The performance was powered by consumers, who pushed personal consumption expenditures up by 4 percent.
But the outward strength was belied by several factors — all key to the fashion economy.
For one, the personal consumption expenditure price index — which tracks the price of both goods and services — was up 2.9 percent. That has inflation accounting for a majority of the overall spending gains.
And while people are spending more, they’re spending much of it in areas outside of fashion.

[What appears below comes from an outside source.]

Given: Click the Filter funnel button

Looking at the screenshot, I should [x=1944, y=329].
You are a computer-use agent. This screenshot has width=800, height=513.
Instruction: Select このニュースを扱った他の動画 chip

“The increase in consumer spending reflected increases in both services and goods,” said the official GDP report. “Within services, the leading contributors were housing and utilities, health care, financial services and insurance, and food services and accommodations. Within goods, the leading contributors to the increase were other nondurable goods — led by prescription drugs — as well as recreational goods and vehicles.”
Apparel and footwear did its part — contributing 0.12 percentage point to the overall 4.9 percent gain in GDP — but other categories are clearly taking precedence, by need or desire.
This has been apparent for some time in company reports.
Mass merchants like Walmart Inc. have been talking about how consumers have pulled back from discretionary purchases like apparel for more than a year.
And that consumer caution has been moving up the price scale.
This week, Kering turned in a 13 percent drop in third-quarter sales as it pulled back in some facets of its business — particularly in the U.S.
“Against an adverse macro backdrop, retail trends were affected by weaker installed traffic together with a lower contribution from online,” said Jean-Marc Duplaix, deputy chief executive officer in charge of operations and finance, on a call with analysts. “Wholesale was down sharply, reflecting our increased control of our distribution as well as some cuts in orders. We remain fully dedicated to our strategy of further tightening distribution. It will yield long-term benefits for our houses even if it entailed some short-term pain, notably in the U.S.”
Luxury competitor LVMH Moët Hennessy Louis Vuitton has also reported pressure on the U.S. aspirational customer this year.
While not the pain of the recession that was forecast, some pain seems to be the order of the day.
Forecaster Craig Johnson, president of Customer Growth Partners, recently projected a 2.1 percent gain in U.S. holiday sales this year indicating that, excluding inflation, holiday spending actually will decline.
“After two years of warp-speed growth, consumer spending on goods is easing to near-normal historic rates — and then some,” said Johnson, predicting that the holiday season this year will be the slowest since 2012.